Reggae album Holy Colony Burning Acres is the third in Kingi's 10/10/10 project, which aims to release 10 albums in 10 genres in 10 years. The official results press release said, "The album dives into worldwide indigenous politics, namely, colonisation and the crippling effects it has on today's social climate."

In his pre-recorded acceptance speech, Kingi acknowledged all the finalists, artists on the longlist of nominations, and previous winners of the Taite.

=== Nominations and finalists ===
After an open call for nominations closed on February 7, a total of 54 albums were entered. This list went to a vote of all IMNZ members and ten finalists were announced on 12 March. The list included two previous winners - Aldous Harding (2018) and Lawrence Arabia (2010) - and the first of three consecutive appearances by Troy Kingi. Beastwars and Tiny Ruins both made their third (non-consecutive) final.

| Artist | Album | Label | Result |
|---|---|---|---|
| Aldous Harding | Designer | Flying Nun Records; 4AD; | Nominated |
| Louis Baker | Open | Louis Baker Music; Ditto Music; | Nominated |
| Beastwars | IV | Destroy Records | Nominated |
| JessB | New Views | JessB; The Orchard; | Nominated |
| Troy Kingi | Holy Colony Burning Acres | Triple A Records | Won |
| L.A.B. | L.A.B. III | Loop Recordings Aot(ear)oa | Nominated |
| Lawrence Arabia | Lawrence Arabia’s Singles Club | Honorary Bedouin Records | Nominated |
| Mermaidens | Look Me In The Eye | Flying Nun Records | Nominated |
| Miss June | Bad Luck Party | Miss June; Frenchkiss Records; The Orchard; | Nominated |
| Tiny Ruins | Olympic Girls | Ursa Minor | Nominated |

=== Judging panel ===
The judges of the 2020 Taite Music Prize were:

- Pennie Blair
- Nick Bollinger
- Chris Cudby (Under the Radar)
- Hinewehi Mohi
- Graham Reid (Elsewhere)
- Charlotte Ryan (RNZ)
- Pip Ryan-Kidd (IMNZ)
- Jeremy Taylor
- Sarah Thomson (95bFM)

== IMNZ Classic Record ==
South, by Shona Laing, first released in 1987, was 2020's winner of the IMNZ Classic Album award. This was announced on 2 April, ahead of the ceremony. On the livestream, the award was presented by Graham Reid, who noted the album's poetics, empathy and heart. Laing spoke about the album's important place in her career and the inspiration for songs including 'Soviet Snow' and 'Glad I'm Not a Kennedy'. She called the award "blissful...the sweetest award I think I’ve ever had."

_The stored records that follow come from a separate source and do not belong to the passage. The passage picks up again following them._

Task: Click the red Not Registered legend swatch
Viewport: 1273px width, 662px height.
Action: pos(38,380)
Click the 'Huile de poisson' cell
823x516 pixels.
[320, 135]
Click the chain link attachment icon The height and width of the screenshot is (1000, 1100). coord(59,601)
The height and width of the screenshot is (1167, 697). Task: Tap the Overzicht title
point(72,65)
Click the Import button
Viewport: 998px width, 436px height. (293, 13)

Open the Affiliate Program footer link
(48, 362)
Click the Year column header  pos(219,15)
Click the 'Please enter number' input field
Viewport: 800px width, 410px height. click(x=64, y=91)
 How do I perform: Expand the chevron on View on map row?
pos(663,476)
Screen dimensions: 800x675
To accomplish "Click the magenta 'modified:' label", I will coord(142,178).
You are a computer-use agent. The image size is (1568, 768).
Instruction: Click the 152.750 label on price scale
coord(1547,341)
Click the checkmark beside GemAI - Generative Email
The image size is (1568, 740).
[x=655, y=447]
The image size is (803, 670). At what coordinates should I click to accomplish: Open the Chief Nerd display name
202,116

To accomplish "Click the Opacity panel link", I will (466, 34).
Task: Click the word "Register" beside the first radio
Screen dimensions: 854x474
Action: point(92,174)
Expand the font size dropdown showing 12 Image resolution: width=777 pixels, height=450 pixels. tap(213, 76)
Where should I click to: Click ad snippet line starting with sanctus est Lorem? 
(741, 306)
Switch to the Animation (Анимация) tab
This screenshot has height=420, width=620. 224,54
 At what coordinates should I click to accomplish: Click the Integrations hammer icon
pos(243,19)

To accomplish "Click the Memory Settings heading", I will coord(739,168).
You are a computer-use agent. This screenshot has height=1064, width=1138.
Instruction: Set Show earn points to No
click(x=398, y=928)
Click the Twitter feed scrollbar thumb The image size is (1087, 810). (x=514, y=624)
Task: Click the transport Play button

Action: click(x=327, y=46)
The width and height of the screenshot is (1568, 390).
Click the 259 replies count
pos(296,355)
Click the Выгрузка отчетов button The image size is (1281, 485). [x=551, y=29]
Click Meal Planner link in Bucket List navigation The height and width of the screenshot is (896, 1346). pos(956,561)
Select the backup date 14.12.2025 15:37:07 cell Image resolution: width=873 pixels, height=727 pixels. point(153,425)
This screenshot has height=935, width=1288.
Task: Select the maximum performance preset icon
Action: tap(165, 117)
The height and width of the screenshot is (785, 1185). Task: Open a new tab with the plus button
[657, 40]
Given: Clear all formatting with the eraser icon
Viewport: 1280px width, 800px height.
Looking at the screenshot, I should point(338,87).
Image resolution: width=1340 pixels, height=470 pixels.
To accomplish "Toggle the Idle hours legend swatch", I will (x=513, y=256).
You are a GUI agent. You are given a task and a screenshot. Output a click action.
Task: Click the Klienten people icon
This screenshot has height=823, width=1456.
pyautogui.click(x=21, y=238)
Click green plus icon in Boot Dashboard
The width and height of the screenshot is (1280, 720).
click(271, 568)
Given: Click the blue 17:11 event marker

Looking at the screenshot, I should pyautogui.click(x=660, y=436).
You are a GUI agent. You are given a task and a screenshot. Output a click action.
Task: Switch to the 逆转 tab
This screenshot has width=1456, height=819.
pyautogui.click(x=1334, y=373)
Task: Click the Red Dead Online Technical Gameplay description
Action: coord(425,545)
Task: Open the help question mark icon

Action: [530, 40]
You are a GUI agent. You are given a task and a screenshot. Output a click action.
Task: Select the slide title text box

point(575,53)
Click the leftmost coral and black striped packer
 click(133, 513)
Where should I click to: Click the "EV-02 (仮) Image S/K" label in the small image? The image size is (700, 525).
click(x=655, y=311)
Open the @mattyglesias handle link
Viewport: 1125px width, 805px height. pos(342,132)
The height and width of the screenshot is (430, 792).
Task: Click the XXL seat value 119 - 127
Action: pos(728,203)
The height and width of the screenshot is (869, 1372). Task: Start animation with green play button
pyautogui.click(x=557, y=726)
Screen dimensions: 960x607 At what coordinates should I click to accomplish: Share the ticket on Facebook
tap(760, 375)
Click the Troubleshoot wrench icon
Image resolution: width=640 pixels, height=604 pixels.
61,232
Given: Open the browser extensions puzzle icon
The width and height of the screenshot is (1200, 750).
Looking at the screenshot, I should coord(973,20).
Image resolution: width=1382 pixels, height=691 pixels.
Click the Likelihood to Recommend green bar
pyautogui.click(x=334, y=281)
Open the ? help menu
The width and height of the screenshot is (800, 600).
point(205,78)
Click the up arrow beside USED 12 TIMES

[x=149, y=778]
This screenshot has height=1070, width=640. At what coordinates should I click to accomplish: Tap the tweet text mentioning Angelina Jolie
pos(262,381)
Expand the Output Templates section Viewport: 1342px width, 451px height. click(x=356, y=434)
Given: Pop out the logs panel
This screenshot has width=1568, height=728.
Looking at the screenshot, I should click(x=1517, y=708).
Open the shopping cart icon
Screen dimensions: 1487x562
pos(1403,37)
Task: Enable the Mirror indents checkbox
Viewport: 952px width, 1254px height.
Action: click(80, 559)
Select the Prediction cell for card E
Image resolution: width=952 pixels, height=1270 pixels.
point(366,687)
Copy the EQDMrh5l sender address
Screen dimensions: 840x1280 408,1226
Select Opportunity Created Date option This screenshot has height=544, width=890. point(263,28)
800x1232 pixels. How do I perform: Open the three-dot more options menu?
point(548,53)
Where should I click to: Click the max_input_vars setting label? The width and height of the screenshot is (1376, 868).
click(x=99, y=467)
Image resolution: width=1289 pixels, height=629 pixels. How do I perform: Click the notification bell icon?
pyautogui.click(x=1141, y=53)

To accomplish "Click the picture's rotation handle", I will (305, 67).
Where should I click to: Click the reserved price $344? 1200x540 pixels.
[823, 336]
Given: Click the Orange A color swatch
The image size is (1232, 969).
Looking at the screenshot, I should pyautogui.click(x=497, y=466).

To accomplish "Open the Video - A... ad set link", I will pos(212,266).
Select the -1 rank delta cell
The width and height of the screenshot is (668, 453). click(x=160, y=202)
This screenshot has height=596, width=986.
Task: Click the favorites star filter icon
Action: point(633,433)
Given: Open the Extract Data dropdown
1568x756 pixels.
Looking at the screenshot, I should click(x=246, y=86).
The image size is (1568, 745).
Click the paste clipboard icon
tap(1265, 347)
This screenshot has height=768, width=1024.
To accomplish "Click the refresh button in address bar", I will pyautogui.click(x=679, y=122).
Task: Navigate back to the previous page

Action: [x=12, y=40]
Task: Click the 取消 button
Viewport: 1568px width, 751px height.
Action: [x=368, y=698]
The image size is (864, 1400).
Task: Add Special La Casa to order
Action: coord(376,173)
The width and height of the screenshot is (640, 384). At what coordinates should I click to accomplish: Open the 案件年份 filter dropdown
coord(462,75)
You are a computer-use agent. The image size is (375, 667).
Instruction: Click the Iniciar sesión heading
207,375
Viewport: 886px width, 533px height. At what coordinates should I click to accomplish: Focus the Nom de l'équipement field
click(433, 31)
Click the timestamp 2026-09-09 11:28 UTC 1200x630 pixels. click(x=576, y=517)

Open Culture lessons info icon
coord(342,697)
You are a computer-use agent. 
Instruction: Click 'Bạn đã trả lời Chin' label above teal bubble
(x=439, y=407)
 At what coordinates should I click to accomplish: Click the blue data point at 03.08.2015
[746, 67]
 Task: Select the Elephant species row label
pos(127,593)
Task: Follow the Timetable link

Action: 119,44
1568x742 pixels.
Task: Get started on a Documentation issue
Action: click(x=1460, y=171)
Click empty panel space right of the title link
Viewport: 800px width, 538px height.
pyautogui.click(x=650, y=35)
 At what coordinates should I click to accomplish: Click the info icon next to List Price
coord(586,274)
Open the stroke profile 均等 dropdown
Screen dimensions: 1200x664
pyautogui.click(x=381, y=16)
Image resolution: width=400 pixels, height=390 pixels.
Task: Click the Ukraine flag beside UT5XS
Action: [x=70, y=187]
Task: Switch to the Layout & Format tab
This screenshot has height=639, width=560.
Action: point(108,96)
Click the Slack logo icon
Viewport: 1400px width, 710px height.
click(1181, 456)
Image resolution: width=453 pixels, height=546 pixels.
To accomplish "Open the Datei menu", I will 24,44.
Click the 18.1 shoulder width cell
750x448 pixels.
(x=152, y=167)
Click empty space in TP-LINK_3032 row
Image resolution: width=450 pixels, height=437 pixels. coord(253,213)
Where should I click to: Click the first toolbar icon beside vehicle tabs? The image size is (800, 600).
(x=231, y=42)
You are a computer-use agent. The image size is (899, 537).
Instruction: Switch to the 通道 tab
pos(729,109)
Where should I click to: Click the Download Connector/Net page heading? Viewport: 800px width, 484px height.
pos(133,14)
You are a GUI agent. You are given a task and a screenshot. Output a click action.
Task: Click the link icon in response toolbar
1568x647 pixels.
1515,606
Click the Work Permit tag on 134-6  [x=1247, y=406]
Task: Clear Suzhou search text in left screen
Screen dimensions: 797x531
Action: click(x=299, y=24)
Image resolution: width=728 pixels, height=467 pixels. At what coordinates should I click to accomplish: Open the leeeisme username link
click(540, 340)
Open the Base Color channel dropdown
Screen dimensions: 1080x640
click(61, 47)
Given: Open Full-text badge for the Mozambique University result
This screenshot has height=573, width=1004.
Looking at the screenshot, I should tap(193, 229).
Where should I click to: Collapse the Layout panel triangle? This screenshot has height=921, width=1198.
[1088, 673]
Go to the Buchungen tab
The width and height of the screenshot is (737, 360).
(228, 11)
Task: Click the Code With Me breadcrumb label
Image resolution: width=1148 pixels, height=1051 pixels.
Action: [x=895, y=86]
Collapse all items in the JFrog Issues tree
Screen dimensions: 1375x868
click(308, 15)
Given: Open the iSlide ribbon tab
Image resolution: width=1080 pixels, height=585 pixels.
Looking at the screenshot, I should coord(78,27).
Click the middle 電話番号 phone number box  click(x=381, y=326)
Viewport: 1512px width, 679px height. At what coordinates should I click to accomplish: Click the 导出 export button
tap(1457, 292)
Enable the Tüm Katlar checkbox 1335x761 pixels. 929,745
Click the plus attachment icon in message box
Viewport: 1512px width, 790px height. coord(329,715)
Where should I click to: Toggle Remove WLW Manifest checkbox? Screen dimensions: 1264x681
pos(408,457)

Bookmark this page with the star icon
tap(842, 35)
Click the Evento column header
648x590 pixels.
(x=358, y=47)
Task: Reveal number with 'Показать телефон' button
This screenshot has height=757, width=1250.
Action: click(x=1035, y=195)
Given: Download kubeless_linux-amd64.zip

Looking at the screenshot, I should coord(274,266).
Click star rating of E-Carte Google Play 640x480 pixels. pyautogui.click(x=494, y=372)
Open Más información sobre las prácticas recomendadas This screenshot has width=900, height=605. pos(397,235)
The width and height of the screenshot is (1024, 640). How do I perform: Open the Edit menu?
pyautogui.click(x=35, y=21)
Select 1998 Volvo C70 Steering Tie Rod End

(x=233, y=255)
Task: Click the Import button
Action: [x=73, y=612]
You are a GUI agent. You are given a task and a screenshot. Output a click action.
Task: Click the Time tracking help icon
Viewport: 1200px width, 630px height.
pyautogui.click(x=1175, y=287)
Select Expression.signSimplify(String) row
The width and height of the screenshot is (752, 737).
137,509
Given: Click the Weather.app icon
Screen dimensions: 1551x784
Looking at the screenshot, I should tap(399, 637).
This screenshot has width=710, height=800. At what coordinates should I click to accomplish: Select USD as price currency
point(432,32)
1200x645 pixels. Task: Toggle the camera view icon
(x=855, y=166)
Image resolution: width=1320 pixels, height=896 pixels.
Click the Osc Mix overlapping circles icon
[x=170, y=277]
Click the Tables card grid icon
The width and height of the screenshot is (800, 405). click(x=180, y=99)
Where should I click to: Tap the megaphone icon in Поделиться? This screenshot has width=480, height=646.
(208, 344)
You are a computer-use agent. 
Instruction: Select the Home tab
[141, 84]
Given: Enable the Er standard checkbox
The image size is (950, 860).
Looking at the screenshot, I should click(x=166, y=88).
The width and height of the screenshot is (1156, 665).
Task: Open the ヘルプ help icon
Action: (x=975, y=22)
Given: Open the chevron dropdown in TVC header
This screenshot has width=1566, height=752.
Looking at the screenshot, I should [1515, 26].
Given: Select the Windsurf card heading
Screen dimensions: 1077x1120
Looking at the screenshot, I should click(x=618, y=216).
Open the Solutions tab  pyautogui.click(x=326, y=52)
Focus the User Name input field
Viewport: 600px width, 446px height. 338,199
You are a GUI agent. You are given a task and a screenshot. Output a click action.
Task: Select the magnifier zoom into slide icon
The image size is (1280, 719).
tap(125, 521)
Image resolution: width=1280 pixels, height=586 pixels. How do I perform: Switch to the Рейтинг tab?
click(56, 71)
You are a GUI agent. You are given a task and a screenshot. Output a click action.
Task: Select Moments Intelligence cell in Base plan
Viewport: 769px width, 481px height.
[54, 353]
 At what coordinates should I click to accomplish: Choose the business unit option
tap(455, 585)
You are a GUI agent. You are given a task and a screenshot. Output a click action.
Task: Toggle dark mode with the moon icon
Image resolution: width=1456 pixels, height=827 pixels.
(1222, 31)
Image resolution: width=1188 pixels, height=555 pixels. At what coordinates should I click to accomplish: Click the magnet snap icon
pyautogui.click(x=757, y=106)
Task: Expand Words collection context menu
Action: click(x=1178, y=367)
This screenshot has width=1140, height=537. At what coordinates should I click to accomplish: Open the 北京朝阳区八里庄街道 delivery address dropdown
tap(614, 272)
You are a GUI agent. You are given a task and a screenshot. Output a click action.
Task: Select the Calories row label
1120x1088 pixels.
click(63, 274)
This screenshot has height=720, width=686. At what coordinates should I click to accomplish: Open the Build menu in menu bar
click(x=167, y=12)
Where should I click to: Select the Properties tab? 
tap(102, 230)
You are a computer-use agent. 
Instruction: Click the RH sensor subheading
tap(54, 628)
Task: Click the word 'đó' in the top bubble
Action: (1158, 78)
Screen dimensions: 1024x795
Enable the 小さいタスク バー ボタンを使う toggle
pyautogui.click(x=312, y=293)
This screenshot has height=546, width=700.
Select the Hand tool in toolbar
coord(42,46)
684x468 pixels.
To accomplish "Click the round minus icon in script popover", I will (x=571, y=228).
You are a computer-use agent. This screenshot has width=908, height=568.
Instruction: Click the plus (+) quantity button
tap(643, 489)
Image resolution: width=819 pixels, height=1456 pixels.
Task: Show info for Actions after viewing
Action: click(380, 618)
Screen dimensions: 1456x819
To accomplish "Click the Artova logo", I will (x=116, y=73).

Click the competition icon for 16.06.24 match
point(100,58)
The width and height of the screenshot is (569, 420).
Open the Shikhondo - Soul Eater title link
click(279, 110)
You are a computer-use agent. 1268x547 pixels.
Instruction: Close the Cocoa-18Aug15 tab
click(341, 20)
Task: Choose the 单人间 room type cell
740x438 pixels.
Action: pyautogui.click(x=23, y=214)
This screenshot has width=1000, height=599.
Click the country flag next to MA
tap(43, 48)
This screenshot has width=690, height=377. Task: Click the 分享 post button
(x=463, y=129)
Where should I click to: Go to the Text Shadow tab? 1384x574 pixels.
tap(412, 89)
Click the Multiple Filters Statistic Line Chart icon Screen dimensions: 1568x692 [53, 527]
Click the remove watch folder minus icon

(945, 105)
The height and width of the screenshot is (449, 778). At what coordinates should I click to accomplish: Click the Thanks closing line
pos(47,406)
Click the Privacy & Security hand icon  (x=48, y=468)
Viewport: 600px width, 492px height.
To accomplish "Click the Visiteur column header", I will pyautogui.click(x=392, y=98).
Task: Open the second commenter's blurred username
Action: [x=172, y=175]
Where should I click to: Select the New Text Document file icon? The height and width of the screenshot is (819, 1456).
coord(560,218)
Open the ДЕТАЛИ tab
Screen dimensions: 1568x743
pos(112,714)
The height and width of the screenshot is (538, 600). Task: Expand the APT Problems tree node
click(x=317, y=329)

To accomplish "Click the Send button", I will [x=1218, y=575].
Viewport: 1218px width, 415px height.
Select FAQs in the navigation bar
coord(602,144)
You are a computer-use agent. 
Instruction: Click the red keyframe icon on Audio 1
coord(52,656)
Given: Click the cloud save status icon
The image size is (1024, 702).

== Auckland Live Best Independent Debut Award ==
The award for the best debut album of 2019 went to Repulsive Woman, for Relief. A $2000 prize was included. The winner was announced by Andrew Falstie-Jensen of Auckland Live, assisted on the livestream by his two children.

A shortlist of finalists was announced on 12 March.

| Artist | Album | Label | Result |
|---|---|---|---|
| Tom Ludvigson & Trevor Reekie | Roto | Jazzscore | Nominated |
| Mousey | Lemon Law | Independent | Nominated |
| Repulsive Woman | Relief | Independent | Won |

== Independent Spirit award ==
The winner of the Independent Spirit award for 2020 was Murray Cammick OMNZ, in recognition of a career that included founding Rip It Up magazine, Wildside Records, and Southside Records. His music journalism and photography were also acknowledged. This award was presented by Russell Brown.

== Award ceremony ==
The 2020 Taite Music Prize ceremony was originally intended to be held at Q Theatre, Auckland in April. With COVID-19 alert levels making public gatherings impossible, it instead became the first New Zealand music award ceremony to be staged online. On 5 May 2020 an online broadcast, presented by Sarah Thomson (95bFM) and Mikee Tucker (Loop Recordings and IMNZ), was livestreamed on YouTube and Facebook. Award winners appeared in pre-recorded videos and presenters included Jacinda Ardern, 2019 Taite Music Prize winner Tom Scott, Russell Brown and Graham Reid. NZ Musician called it a "a slick and engaging online presentation" and said that "the awards successfully maintained a near normal event format" over its hour-long running time. As of March 2026, 2020 remains the only year that the Taite Music Prize was not awarded in meatspace.